A deliberative leader who spurns theatrics, Mr. Couillard is not one to feign indignation or outrage for the cameras. "That's not my nature," he explained. "I'm someone who has perhaps a calm demeanour. I express [myself] with data and facts."

That is why there will be no finger-pointing at Tuesday's summit – not at Ottawa nor at Saskatchewan or Alberta, by far the most carbon-intensive provinces on a per-capita basis. "It's not about setting an example or preaching to anyone about anything," Mr. Couillard said of the summit. "It's about creating the best forum for each province to explain its actions, perceptions and way of doing things" with the aim of arriving at an understanding of the costs of failing to reduce greenhouse gas emissions.
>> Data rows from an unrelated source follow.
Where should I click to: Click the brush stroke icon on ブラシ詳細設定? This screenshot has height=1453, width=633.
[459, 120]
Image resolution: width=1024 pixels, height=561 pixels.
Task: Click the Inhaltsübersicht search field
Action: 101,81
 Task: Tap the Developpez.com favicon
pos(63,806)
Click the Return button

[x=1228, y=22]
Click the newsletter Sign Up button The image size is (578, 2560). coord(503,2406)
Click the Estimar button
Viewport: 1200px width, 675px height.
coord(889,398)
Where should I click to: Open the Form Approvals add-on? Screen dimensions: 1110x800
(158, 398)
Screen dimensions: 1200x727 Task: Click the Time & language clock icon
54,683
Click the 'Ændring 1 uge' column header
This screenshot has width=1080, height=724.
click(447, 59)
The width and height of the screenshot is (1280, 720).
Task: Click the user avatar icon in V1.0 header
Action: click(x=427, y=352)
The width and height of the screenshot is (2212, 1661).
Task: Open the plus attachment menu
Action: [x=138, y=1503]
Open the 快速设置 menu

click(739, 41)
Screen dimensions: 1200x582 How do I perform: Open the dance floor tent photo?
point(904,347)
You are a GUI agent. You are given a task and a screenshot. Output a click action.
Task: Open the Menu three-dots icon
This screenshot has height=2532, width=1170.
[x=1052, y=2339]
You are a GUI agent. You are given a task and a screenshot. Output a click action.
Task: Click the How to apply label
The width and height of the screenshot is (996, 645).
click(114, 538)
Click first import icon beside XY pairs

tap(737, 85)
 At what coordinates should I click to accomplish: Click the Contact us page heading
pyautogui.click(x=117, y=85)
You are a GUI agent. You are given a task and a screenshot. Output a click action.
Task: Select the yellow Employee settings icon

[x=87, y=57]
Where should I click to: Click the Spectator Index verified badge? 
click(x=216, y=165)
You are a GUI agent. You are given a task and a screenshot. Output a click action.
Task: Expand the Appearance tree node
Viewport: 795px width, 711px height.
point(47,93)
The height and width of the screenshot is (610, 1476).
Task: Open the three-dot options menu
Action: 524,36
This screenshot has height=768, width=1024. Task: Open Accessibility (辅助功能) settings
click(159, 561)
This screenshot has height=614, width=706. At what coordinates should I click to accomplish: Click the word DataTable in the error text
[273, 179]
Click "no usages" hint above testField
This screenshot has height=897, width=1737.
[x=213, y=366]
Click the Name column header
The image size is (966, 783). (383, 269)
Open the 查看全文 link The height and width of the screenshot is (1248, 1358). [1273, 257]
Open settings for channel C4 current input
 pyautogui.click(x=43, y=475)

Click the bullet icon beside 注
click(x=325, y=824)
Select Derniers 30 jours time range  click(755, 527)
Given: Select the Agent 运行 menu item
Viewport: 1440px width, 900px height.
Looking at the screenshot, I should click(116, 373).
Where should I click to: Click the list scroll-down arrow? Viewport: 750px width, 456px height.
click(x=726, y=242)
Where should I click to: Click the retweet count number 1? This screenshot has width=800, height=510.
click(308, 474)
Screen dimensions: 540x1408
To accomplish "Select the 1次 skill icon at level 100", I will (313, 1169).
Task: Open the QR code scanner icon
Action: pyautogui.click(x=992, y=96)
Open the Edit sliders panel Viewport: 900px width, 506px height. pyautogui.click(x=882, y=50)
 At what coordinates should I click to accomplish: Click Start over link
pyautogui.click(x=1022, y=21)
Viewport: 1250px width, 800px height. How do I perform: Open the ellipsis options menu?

Holding the climate-change summit provides Mr. Couillard with an opportunity to burnish his credentials on a topic close to Quebeckers' hearts. He will need that goodwill as his majority government embarks on perhaps the most crucial year of its mandate. It aims to hold program spending to a 1.5-per-cent increase in 2015-16, allowing the province to balance its books for the first time since the recession. But that will not be achieved without deep cuts to many programs, including health and education.

A weekend Léger Marketing poll conducted for Le Devoir shows broad public support for many of the government's budget measures, including reducing the size of the public service and scaling up daycare fees to as much as $15 per day (from $7.30) based on family income. The same poll also showed widespread rejection of ongoing strikes by a minority of students at junior colleges and universities, who are protesting against Mr. Couillard's austerity budget and Quebec's continued dependence on hydrocarbons.

But overall dissatisfaction toward the government is high, at 61 per cent. Voters disapprove of Mr. Couillard's pending health-care reforms, which include merging several regional health agencies into huge, centralized bodies and forcing doctors to meet patient quotas. The government also faces negotiations to renew public-sector collective agreements that expired on March 31. Mr. Couillard aims to freeze salaries for the next two years and offer below-inflation increases thereafter. If organized labour joins the students in renewed protests this fall, the government could be forced to backtrack on its budget plans.

Mr. Couillard has not had to face an effective opposition so far. But that could change after the Parti Québécois elects a new leader next month. Quebecor controlling shareholder and rookie MNA Pierre Karl Péladeau appears to be a shoo-in, and polls have shown a Péladeau-led PQ surging ahead of the Liberals.

In an interview with La Presse, Mr. Péladeau pointed to Canadian federalism as an obstacle to Quebec making its own decisions on energy matters. His PQ rival's opposition to TransCanada's proposed Energy East pipeline promises to make it increasingly difficult for Mr. Couillard to develop a position that reconciles his desire for nation-building with widespread opposition toward the project in Quebec.

"I am careful on that file," Mr. Couillard said of the $12-billion pipeline that would move oil sands crude through Quebec to New Brunswick. "I see the necessity for the oil to circulate. But not at any price."